▶ **WRITTEN TASK**:
Write out every line of the records below word for word, omitting the pictures.

▶ **Stored data**:
● ● ● ● ● ● ●

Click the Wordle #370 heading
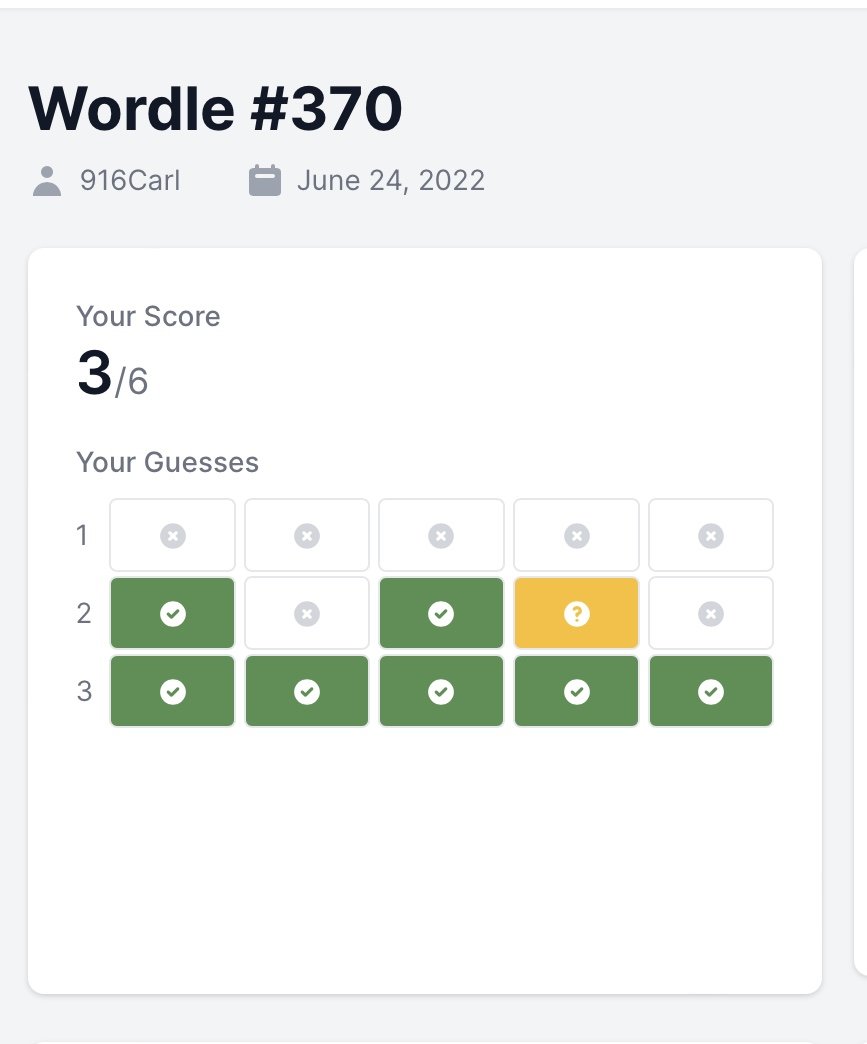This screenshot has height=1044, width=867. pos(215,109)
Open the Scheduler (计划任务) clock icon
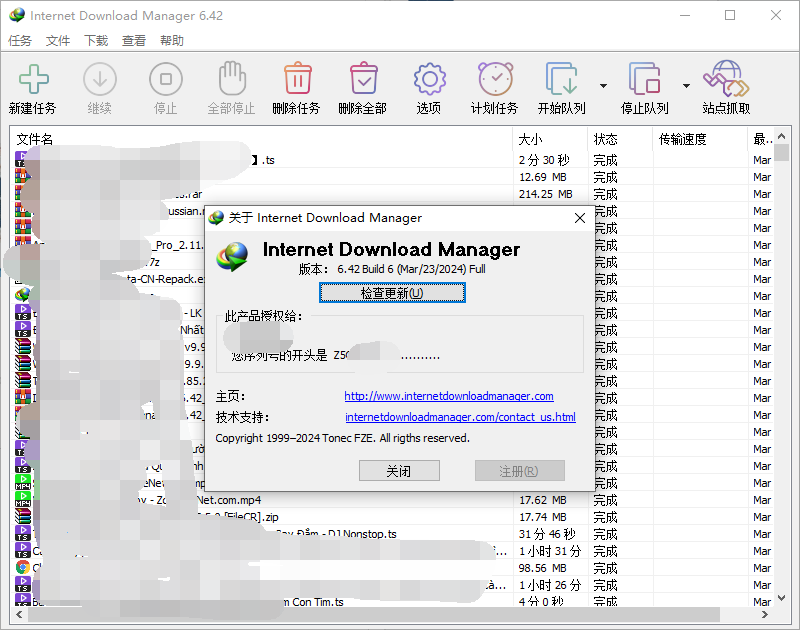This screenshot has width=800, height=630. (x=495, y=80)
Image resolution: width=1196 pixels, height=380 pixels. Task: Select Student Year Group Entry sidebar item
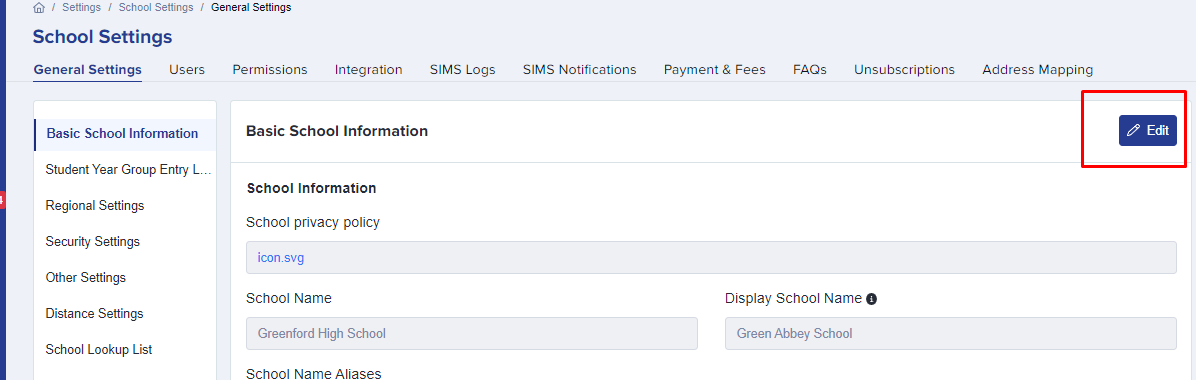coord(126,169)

● ● ● ● ● ● ●

▶ **ANSWER IN FULL**:
Click the Wordle #370 heading
This screenshot has height=1044, width=867. pos(215,109)
Open the Scheduler (计划任务) clock icon
This screenshot has width=800, height=630. (x=495, y=80)
Image resolution: width=1196 pixels, height=380 pixels. Task: Select Student Year Group Entry sidebar item
coord(126,169)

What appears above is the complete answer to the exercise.